§ **Aim**: Copy the data below word for word, from the line with "You are a computer-use agent. Screen" to the line with "The width and", with both of those lines included. Leave the pictures out of your copy.

§ **Item position entries**:
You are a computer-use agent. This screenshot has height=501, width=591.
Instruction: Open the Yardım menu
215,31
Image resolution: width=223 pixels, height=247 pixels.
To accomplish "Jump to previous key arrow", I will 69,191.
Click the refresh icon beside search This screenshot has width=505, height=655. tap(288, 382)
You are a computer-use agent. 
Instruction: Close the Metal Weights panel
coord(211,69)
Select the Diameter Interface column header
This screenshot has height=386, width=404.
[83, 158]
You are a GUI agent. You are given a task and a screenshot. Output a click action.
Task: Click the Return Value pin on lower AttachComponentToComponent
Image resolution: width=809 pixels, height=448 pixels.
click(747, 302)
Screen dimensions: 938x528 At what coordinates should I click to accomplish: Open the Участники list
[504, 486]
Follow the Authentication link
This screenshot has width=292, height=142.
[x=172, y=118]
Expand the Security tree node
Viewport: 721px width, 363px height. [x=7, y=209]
==
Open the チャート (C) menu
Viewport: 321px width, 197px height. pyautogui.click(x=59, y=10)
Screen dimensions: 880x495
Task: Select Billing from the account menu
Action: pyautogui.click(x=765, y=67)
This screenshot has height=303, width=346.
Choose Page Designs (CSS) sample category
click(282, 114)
==
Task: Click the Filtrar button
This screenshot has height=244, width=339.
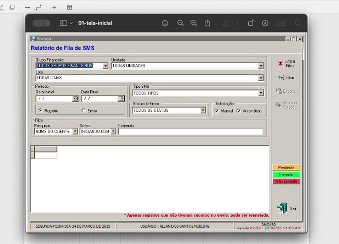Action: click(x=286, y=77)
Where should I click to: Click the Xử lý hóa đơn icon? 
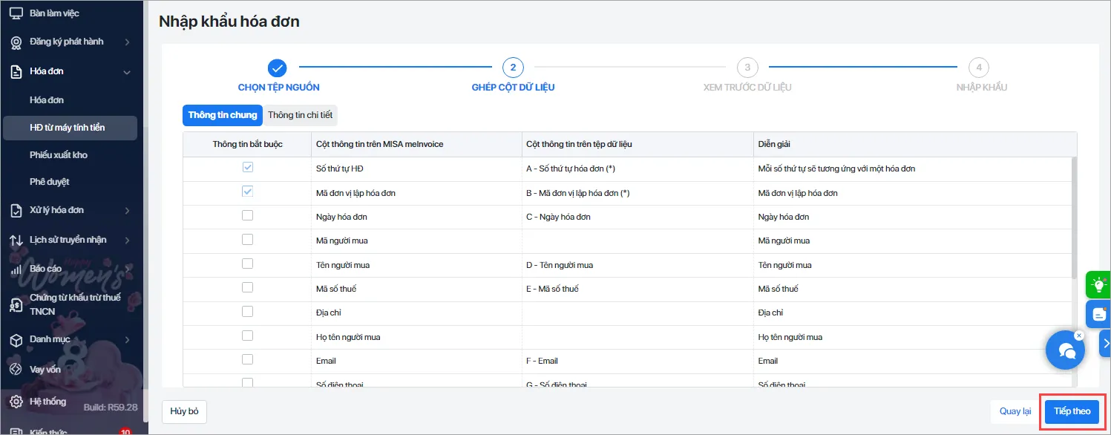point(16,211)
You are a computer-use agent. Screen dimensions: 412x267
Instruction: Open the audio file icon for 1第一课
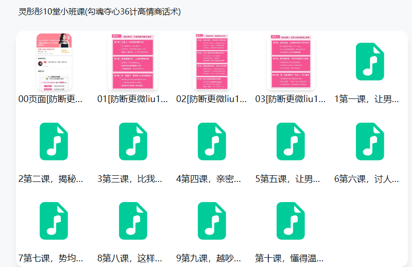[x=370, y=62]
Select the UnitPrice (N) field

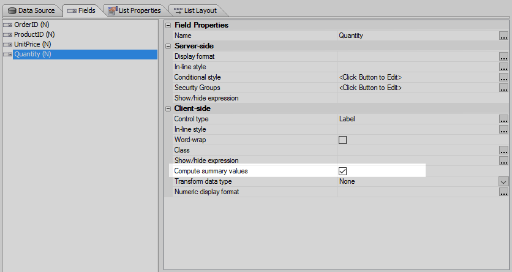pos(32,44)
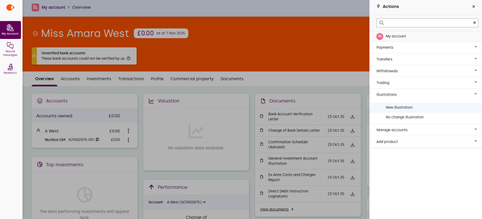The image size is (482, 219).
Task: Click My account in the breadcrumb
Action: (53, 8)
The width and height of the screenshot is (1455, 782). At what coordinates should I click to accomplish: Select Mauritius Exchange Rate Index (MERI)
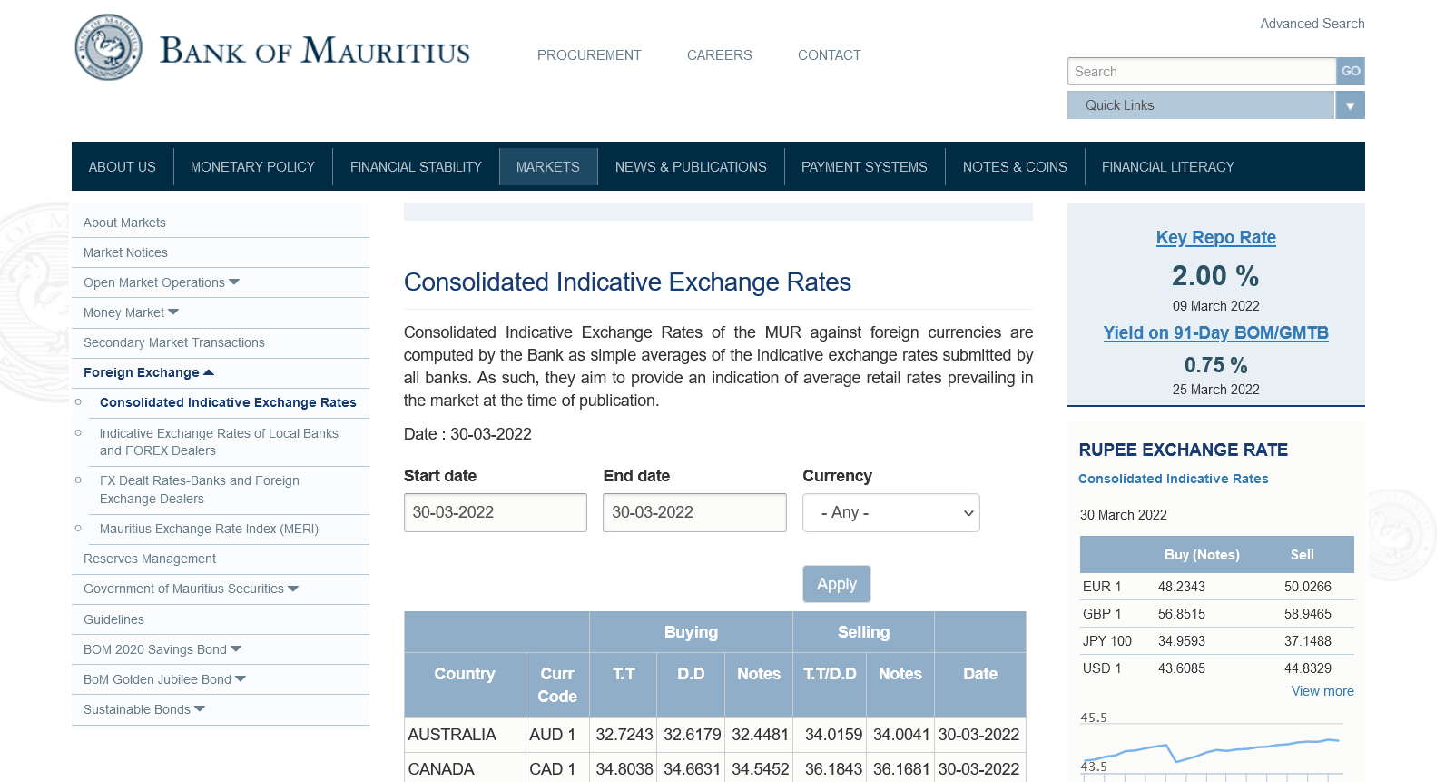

§ **Written answer**:
You are a computer-use agent. Screen dimensions: 412x267
Instruction: Open the audio file icon for 1第一课
[x=370, y=62]
Select the UnitPrice (N) field

pos(32,44)
The image size is (482, 219).
Task: Click My account in the breadcrumb
Action: (53, 8)
The width and height of the screenshot is (1455, 782). At what coordinates should I click to accomplish: Select Mauritius Exchange Rate Index (MERI)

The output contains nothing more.